Beyond Predictable #3 – Overcoming career challenges with confidence and integrity
Making decisions about life-changing matters can be a daunting exercise, but it definitely doesn’t need to be a paralyzing one. The sign of a dynamic businessperson is the sense of discretion to tell when and how to take a chance and embrace risks in order to grow. Fortunately, that sense is something that can be honed with practice and persistence, and, here at VTEX, those experiences are enthusiastically encouraged.

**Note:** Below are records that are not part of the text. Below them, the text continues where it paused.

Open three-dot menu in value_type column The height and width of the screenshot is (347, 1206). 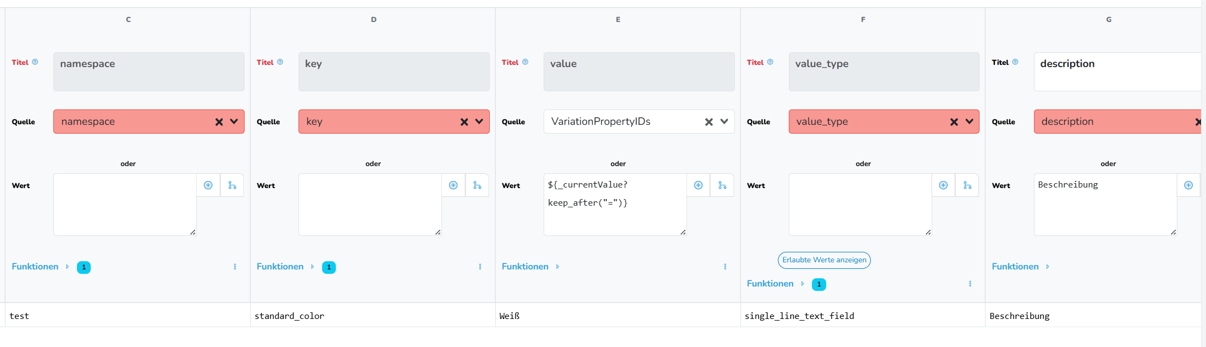coord(970,284)
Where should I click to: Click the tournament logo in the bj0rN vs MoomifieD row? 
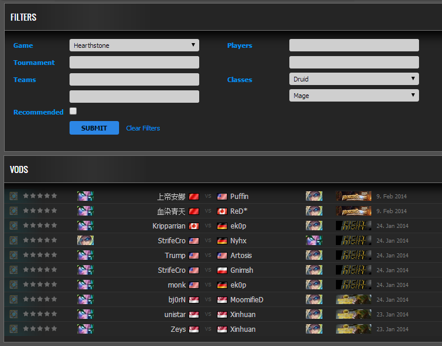pos(353,299)

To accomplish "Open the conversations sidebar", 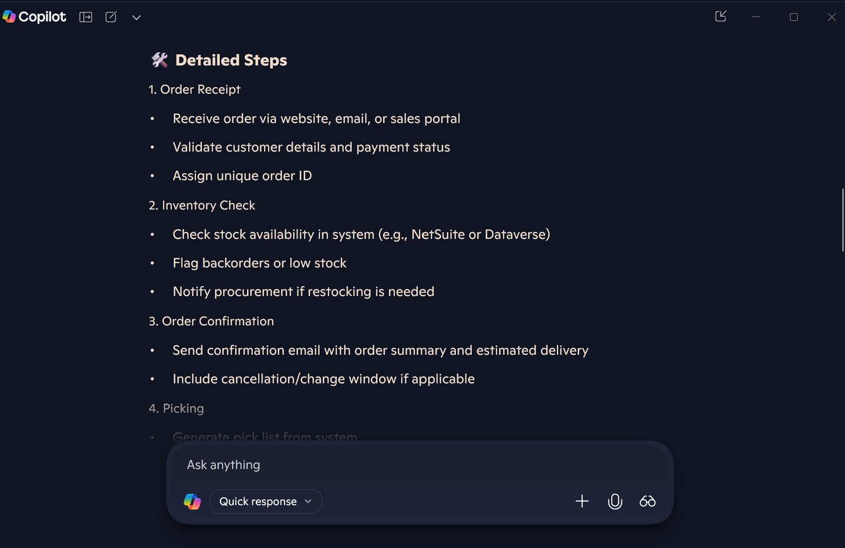I will (x=86, y=17).
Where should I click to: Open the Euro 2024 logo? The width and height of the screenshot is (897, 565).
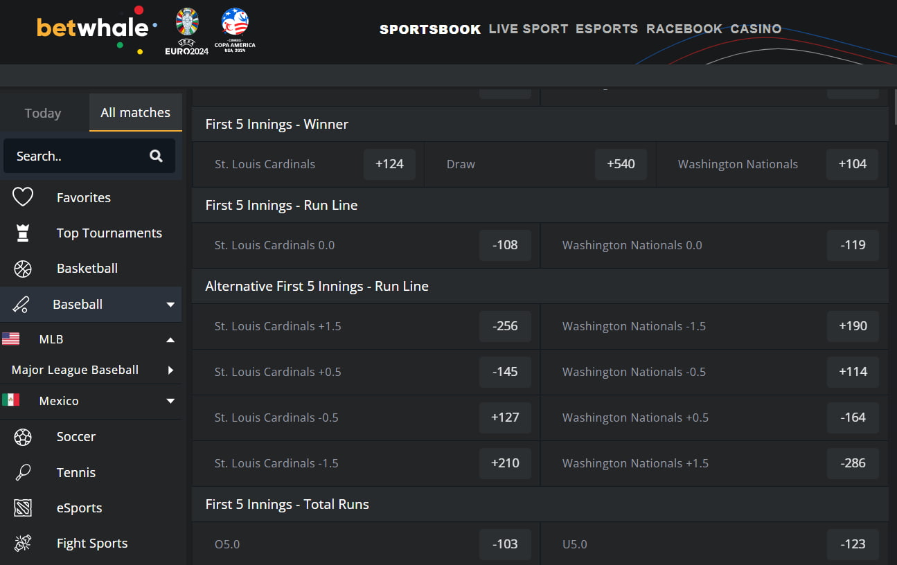coord(187,31)
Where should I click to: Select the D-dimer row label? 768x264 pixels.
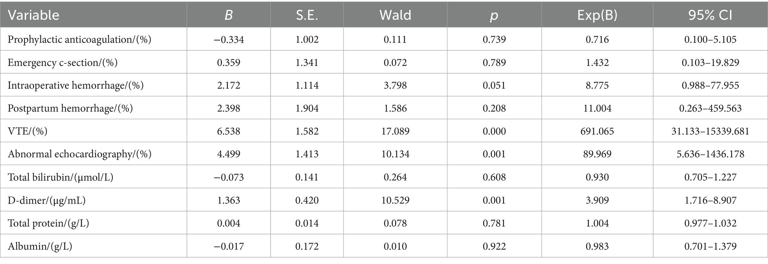click(47, 200)
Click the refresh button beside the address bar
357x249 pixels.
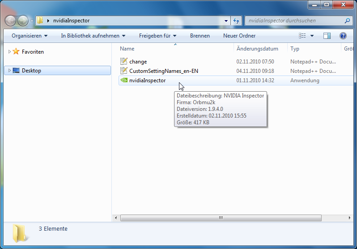coord(237,21)
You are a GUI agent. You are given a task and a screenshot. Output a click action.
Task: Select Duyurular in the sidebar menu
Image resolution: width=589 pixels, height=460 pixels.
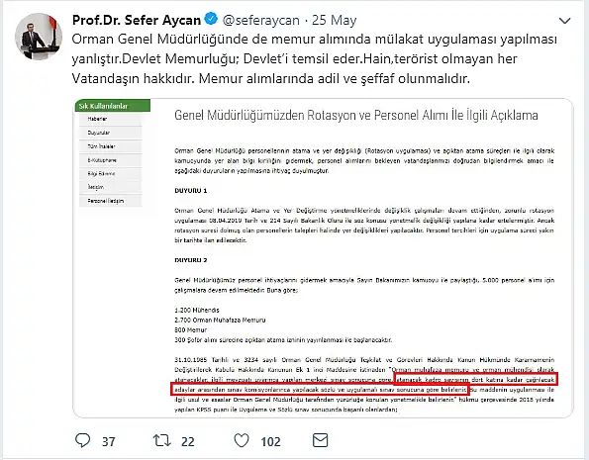pyautogui.click(x=111, y=133)
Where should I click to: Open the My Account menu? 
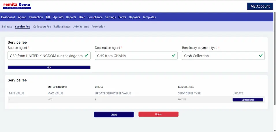click(260, 6)
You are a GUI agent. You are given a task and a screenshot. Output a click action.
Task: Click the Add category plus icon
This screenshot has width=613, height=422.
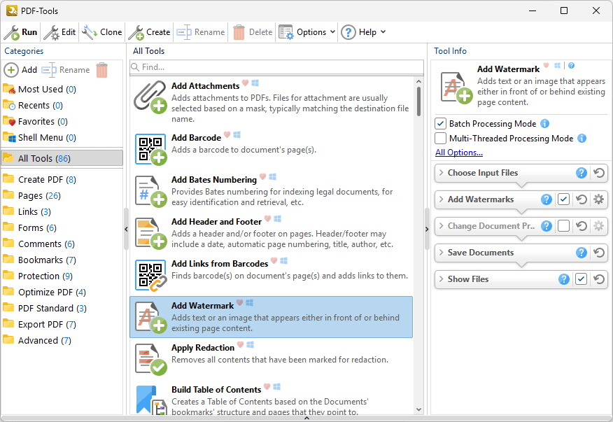[x=11, y=70]
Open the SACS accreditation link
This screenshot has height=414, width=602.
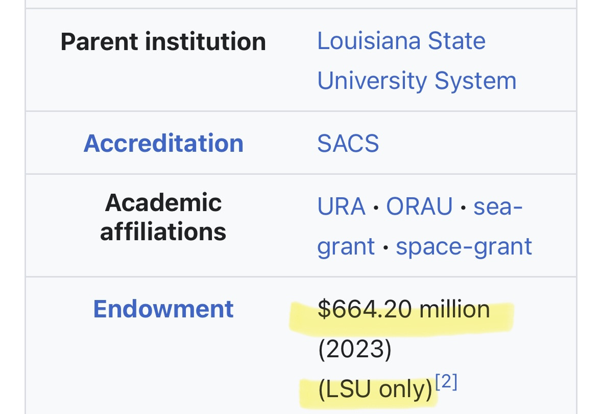tap(348, 143)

Reaching out to form partnerships, exploring new markets, accepting some job offers, and declining others – those are all decisions that require a clear view of what the future is meant to be and what can be done to get there. At VTEX, every deal we sign is a commitment to shape our present choices into steps towards a common goal that transforms things for the better.
The third episode of Beyond Predictable brings Daniela Jurado Jabba and Juliana Meyer to talk about making bold decisions with confidence, overcoming career challenges with personal integrity, and bringing female leaders to the forefront of the tech industry.
Juliana Meyer is currently a Technical Writer at VTEX. She graduated with a degree in Business Administration at Universidade de Brasília and has previously worked with social impact organizations in Mexico and Panama and in a digital animation studio in London. Currently delving into the e-commerce universe as a tech writer at VTEX, she was also one of the founding members of the tech writing community in Brazil. She co-hosts a podcast called The Manuscript that explores the intersection between writing and technology.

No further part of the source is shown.